§ **EXERCISE BRIEF**
List every company that the SEP licensing text below names as a creator of the Avanci patent pool.

§ **TEXT PASSAGE**
<<<<

Clearly, for the small handful of owners of the communications SEPs, the arrival of the IoT is a licensing bonanza. It’s already underway and will accelerate sharply when 5G takes off.
The auto sector isn’t the first to have its technological ambitions held up by over-zealous SEP holders. The mobile phone industry has been plagued by similar disputes for the past ten years, and there’s no sign of this abating, with high-stakes litigation taking place across the globe.
And it won’t just be big firms that can afford expensive legal counsel to help them negotiate with the SEP owners. As the IoT gathers pace, small developers will be at its vanguard.
Carmakers and big technology firms have teamed up with small app developers to draft a set of guidelines on how to negotiate SEP licenses fairly. The guidelines will be published by the European standards body CEN CENELEC in the coming month.
But to illustrate how contentious the issue of SEP licensing is, license holders are also drafting guidelines through CEN CENELEC – ones that – perhaps not surprisingly – promote practices that favour license holders to the detriment of innovators that need reasonable access to standards. Nokia is leading this charge.
Nokia is also hitting back. In the past month, it has filed a string of lawsuits against Daimler in several German courts, accusing the carmaker of infringing its patents on 3G and 4G technologies.
It’s using a carrot as well as a stick. Nokia, along with fellow patent holders including Qualcomm, Ericsson and Siemens have created the Avanci patent pool and are trying to strike licensing deals with carmakers. Having targeted German car makers, Avanci is understood now to be turning its attention to the big French groups: Peugeot, Citroen and Renault.
No one disputes the SEP owner’s right to make a reasonable return on the investments they have made, but firms including Nokia have gone too far. They are demanding arbitrarily high license fees based on value clearly not associated with the SEPs they hold. They are in effect trying to profit from others’ innovations in addition to their own.
If they are allowed to get away with that it will deter small IoT developers in preventing access to standards used as a baseline to innovate, slowing progress for everyone. The guidelines we have worked to draft through CEN-CENELEC are designed to avert legal disputes arising from SEP licensing negotiations.
But it is increasingly clear that antitrust authorities have to weigh in to clear this licensing traffic jam. Failure to ensure fair play won’t just be a roadblock to the car industry; it will hamper the uptake of IoT in Europe.

>>>>

§ **DATASET EXCERPT**

<<<<

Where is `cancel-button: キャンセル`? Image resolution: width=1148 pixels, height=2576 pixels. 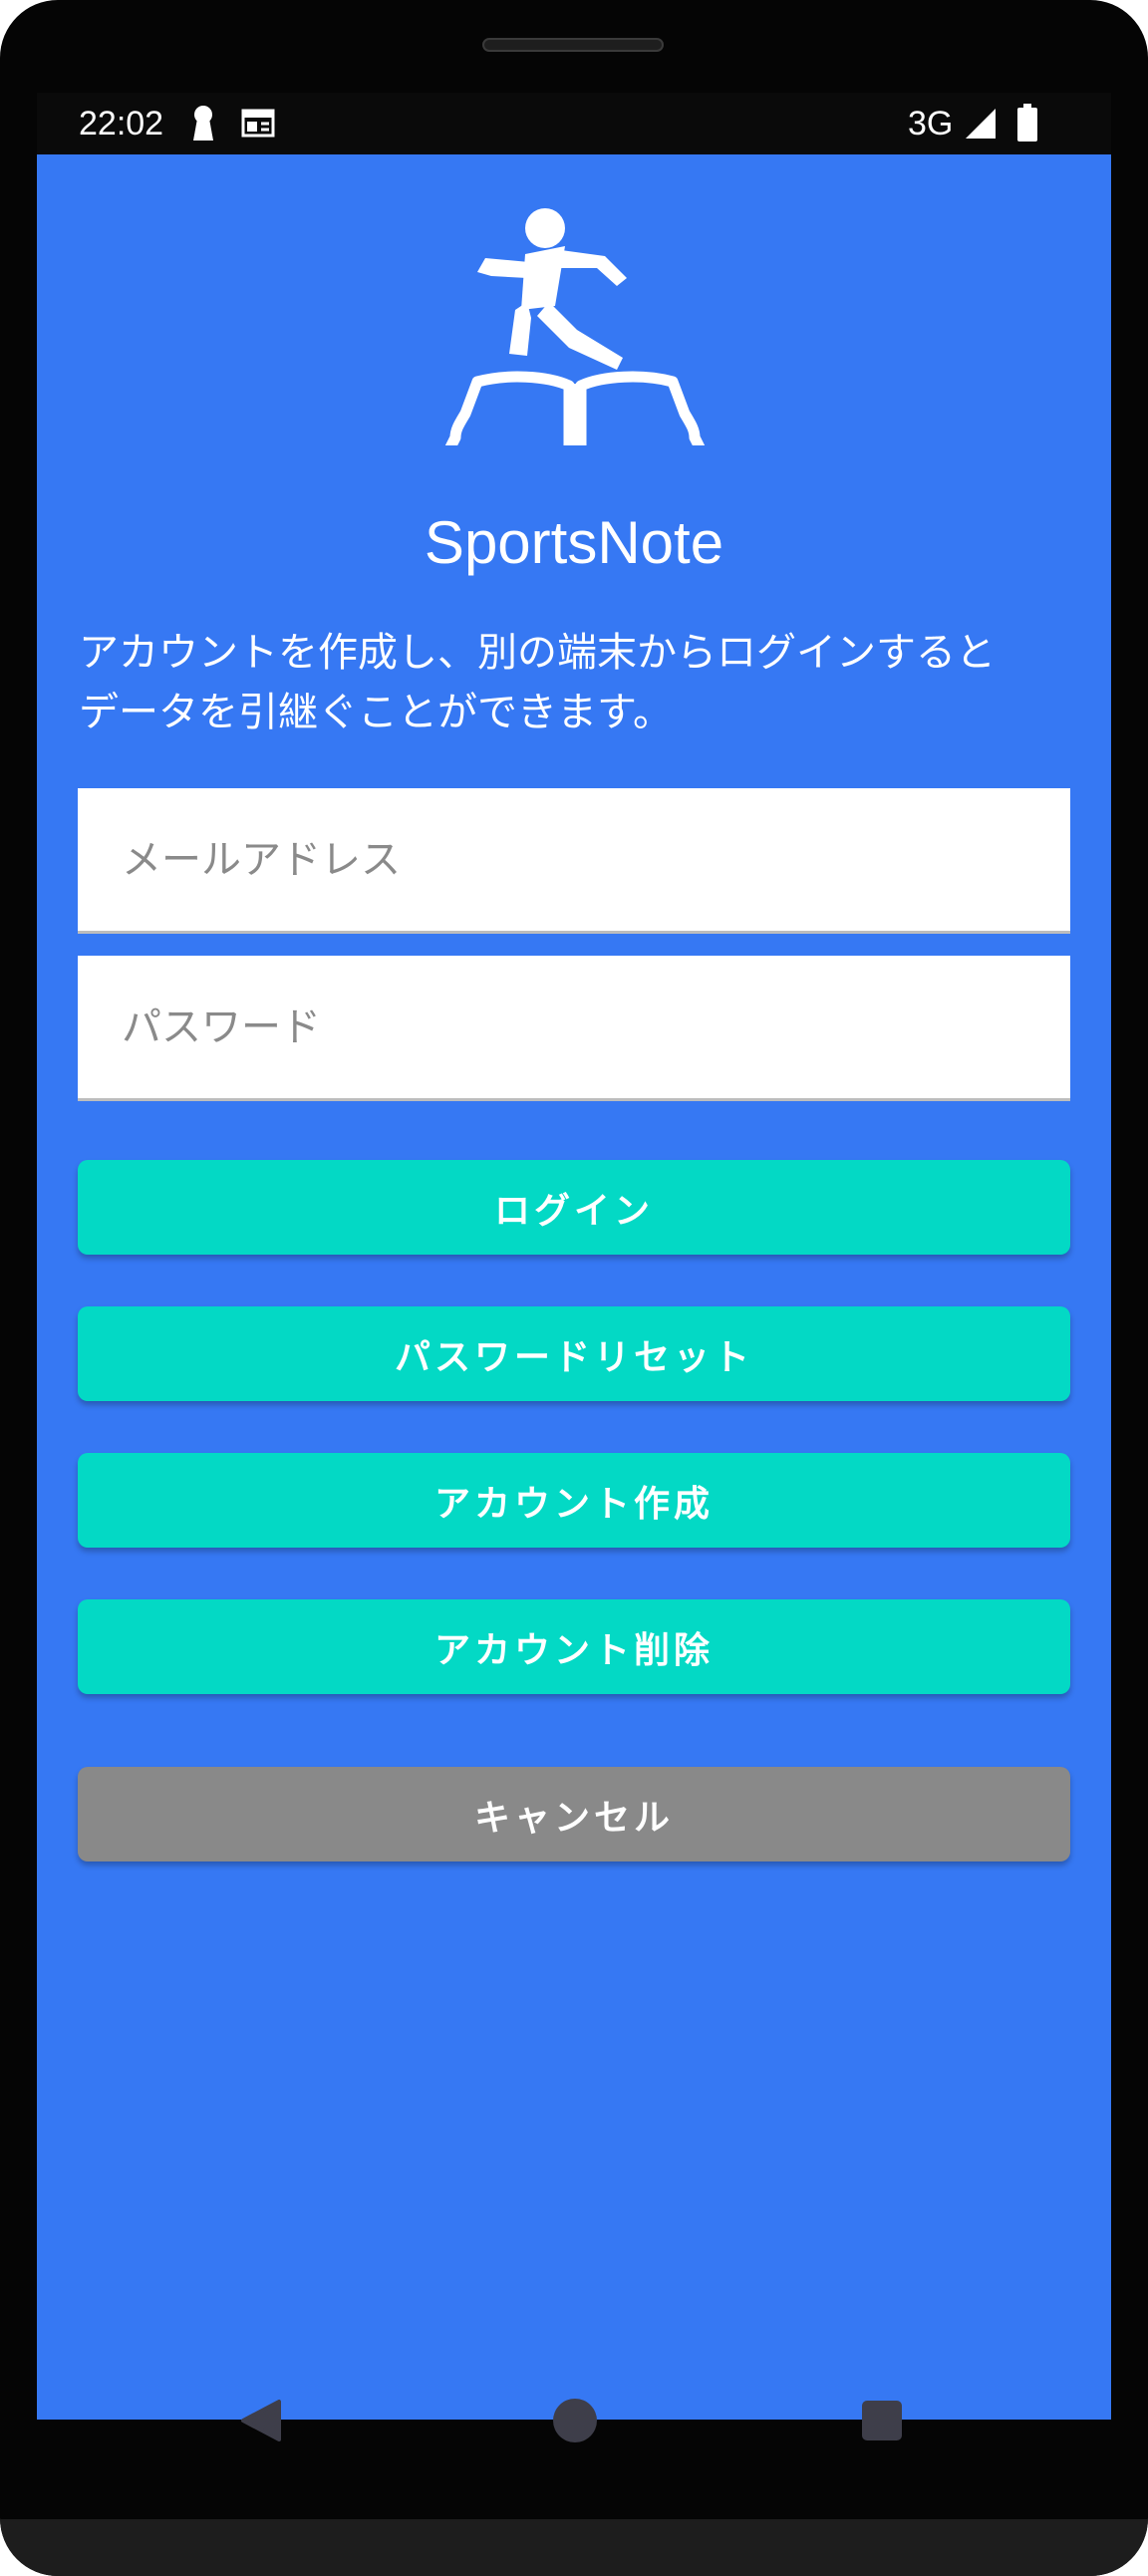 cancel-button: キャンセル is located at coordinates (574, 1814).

>>>>

§ **ANSWER**
Nokia, Qualcomm, Ericsson, Siemens